** Opening STUDY MATERIAL block **

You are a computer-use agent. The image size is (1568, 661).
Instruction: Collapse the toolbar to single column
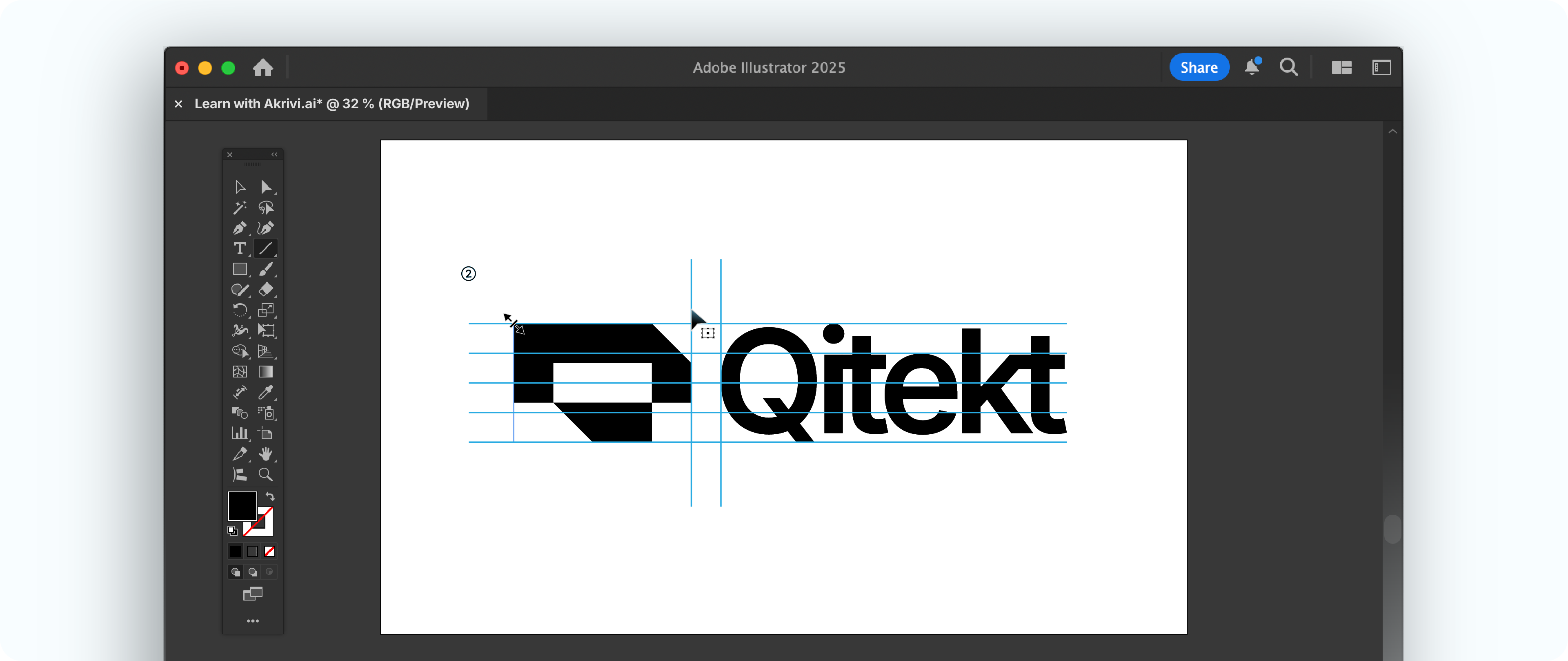[x=274, y=154]
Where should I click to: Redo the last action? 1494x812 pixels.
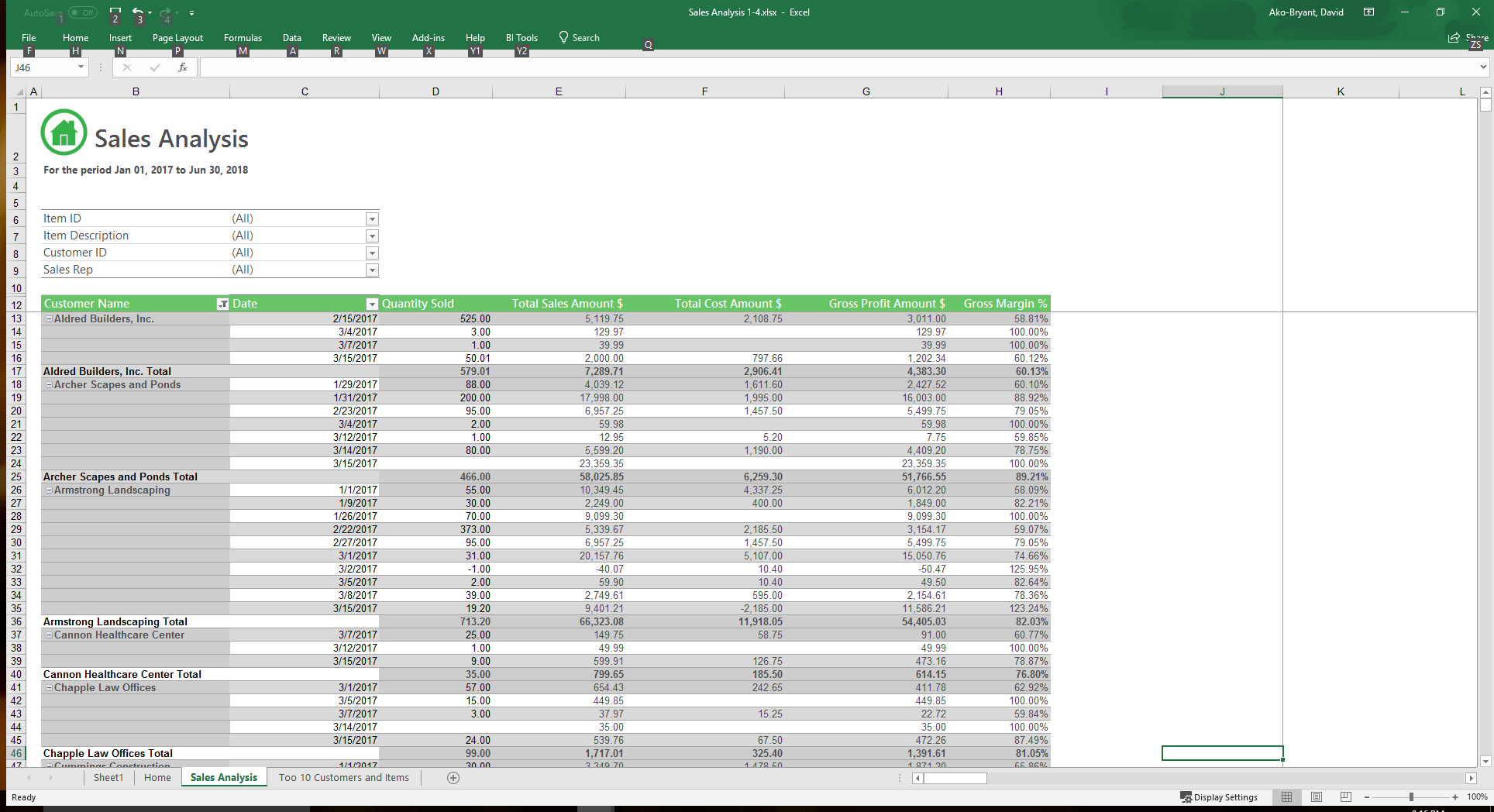[x=164, y=12]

** Closing STUDY MATERIAL block **

• **PROMPT**:
Print every record exactly, without the pictures.

• **FINAL ANSWER**:
You are a computer-use agent. The image size is (1568, 661).
Instruction: Collapse the toolbar to single column
[x=274, y=154]
Where should I click to: Redo the last action? 1494x812 pixels.
[x=164, y=12]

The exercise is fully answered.